In the wake of the torch

I first met David and Marjorie Goodchild in 2007 when I had just joined Plant Heritage and our Hampton Court Palace Flower Show exhibit was ‘ROSACEAE’.  To demonstrate the breadth of this plant family the display featured  roses, (obviously) along with apples, pears, cherries, blackberries, geums, alchemillas and David’s speciality – potentillas which had been lent from his National Collection.   I offered to return them to his home in Northumberland while I was visiting family there, so it was my first visit to a National Collection.  Since then I have been back to the Goodchild’s several times; the 2010 AGM garden visit and to deliver membership leaflets and although the garden is fascinating, especially if David shows you his before and after photographs, I have been wanting to go back at the correct time of year to see the Potentilla in flower.

Fast forward to June 2012, my husband was carrying the Olympic Flame in Alnwick, an ideal opportunity to visit at the right time of year, and I was able to fit in a visit on my way back down south.  David and Marjorie’s garden is a delight.  The National Collection is housed in a devoted bed in the back garden near the house and beautifully signed with engraved labels.  A gap between flowering shubs leads into a woodland area housing more Potentilla and a Wisteria clad pergola leads into the third and final area of the garden, the most prolific vegetable garden cum plant nursery that I have ever seen in a private garden.
There are peas and beans, brassicas, chard, leeks and onions and in a poly tunnel, sweet corn, tomatoes and strawberries.

Avid propagators, they grow plants for the local group plant sales and to sell in the village market, which is also an outlet for their excess crops.  And despite being 300 miles further north, everything was three times the size of my plants in Surrey.  The front garden is a collection of unusual shrubs and small trees and when something gets too big, it makes way for a new and exciting replacement.  Discussions were in progress about what to plant to replace a cherry tree which had come to the end of its useful life.

Potentilla gracilis var. pulcherimma

David explained that unlike many Collection Holders, they had become involved with the NE group before deciding to work towards a National Collection and it was a difficult choice of genus.  All around the garden are the beginnings of collections of plants they love; Epimedium, Rodgersia, Philadelphus, and Deutzia.  But they finally settled on Potentilla as much for the variety of the foliage as for the colourful flowers.  Silver, green, silver edged, gold tinged, pinnate to palmate in shape, they are an elegant foil to the generally single, cup shaped flowers of white, yellow, orange, pink or red petals.

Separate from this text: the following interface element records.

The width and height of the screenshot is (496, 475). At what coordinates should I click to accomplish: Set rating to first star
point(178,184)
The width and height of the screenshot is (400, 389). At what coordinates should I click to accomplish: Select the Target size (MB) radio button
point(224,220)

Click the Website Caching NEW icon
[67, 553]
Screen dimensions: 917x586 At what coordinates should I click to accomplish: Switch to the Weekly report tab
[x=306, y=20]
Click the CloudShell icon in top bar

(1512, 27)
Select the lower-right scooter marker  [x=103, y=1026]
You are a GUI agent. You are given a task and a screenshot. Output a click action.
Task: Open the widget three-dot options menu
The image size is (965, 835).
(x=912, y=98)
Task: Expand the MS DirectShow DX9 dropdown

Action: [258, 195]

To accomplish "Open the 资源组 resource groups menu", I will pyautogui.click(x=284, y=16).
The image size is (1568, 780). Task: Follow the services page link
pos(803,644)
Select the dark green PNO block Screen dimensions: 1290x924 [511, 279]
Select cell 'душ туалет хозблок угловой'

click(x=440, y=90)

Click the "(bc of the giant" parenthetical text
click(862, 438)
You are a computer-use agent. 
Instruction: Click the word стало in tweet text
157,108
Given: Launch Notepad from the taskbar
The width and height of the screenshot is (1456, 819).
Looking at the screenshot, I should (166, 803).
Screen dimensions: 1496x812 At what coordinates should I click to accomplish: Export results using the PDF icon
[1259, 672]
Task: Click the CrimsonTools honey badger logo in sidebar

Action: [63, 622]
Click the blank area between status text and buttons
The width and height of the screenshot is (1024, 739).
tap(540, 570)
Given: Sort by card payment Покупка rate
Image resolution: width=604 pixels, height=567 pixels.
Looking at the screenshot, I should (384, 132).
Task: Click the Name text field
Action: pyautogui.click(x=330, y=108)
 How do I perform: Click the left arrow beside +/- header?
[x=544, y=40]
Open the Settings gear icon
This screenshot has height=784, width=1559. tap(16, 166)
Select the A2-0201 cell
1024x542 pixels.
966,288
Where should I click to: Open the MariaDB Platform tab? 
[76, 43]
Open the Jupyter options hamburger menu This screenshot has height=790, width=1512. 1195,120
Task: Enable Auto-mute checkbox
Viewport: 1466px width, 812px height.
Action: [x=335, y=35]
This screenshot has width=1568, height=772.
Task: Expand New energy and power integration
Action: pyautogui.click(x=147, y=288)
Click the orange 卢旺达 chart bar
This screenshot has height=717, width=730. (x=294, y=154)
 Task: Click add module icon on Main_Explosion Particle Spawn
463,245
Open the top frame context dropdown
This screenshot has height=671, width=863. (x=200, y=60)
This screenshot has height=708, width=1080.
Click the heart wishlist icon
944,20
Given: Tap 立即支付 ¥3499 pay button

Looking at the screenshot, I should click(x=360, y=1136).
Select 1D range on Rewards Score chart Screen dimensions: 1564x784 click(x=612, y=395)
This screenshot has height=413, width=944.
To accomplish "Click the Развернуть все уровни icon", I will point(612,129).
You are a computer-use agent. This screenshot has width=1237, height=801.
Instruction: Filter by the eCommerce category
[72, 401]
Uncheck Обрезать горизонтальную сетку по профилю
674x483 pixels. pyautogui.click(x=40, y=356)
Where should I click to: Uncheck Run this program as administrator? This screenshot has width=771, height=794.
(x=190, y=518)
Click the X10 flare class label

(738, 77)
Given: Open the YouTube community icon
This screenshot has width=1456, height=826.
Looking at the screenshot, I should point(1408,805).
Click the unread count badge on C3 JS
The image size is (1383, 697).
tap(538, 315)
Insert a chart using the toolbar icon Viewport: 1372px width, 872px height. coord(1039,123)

David deadheads his plants but explained that if the foliage is also cut back after flowering there will be a new flush of fresh leaves, giving a long season of interest.  A visit worth waiting for, and inspired by the variety of the plant structure I am now wondering how many Potentillas I can get into my garden.  Choose from the following;

And if you are out cheering on the Olympic Torch over the next few weeks, have a look to see if there is a Collection nearby you can visit.  Garden News June 19th featured this idea with a list of dates and locations.  Jim Marshall, (Malmaison Carnations) winner of Best in Show at Hampton Court last year will be opening in Ipswich on July 5th and as they were at HC, they will be looking fabulous.  Before that date, featuring the collections I have visited over the last year, there’s Leeds (many collections including Delphinium at their best) on June 24th, Barnsley (Agapanthus) on June 25th, and Rotherham (Fuchsia) on the 26th.  Have a great summer.